(Given text):
*** Block opens ***
The increasing prevalence of chronic diseases and the growing understanding that lifestyle behaviour plays an essential role in improving overall health suggest a need for increased attention to lifestyle choices in the consulting room.This study aims to examine whether or not healthy and unhealthy lifestyle choices of patients are currently being discussed more often in primary care consultations than in former decades. Furthermore, we are interested in GPs' approach to lifestyle behaviour during consultations. Lastly, we examine whether lifestyle behaviour is discussed more with certain patients during consultations, depending on gender, age and educational background.


We analysed video-recordings of medical consultations, collected between 1975 and 2008 in Dutch GP practices. Data were analysed using logistic regression.
*** Block closes ***
(Material supplied):
*** Block opens ***
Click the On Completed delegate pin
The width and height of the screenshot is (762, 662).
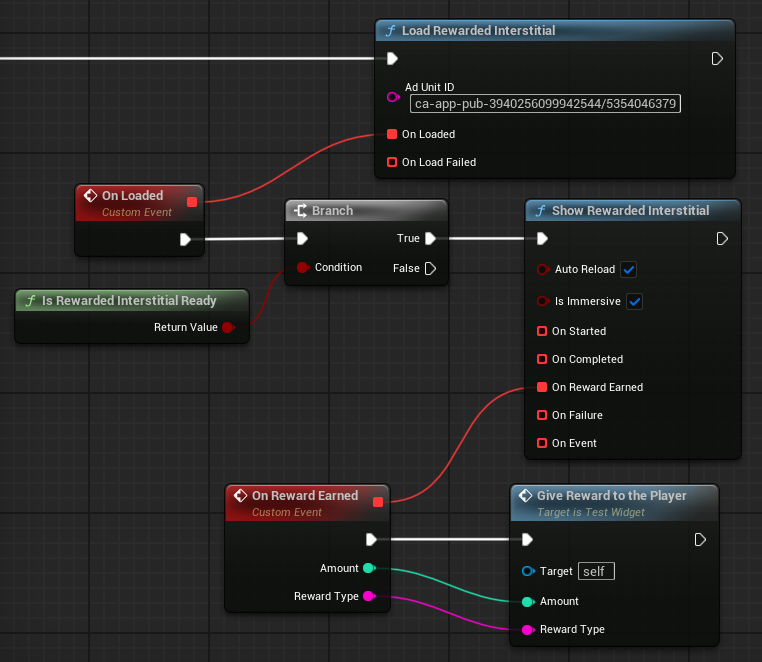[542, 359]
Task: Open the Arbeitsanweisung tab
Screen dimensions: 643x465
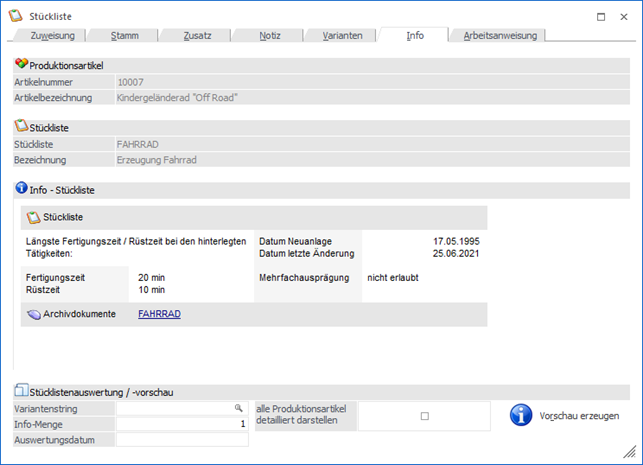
*** Block closes ***
In the text on lifestyle talk in family doctor visits, between which years were the video recordings collected? The records come from a different source than the text.

Between 1975 and 2008.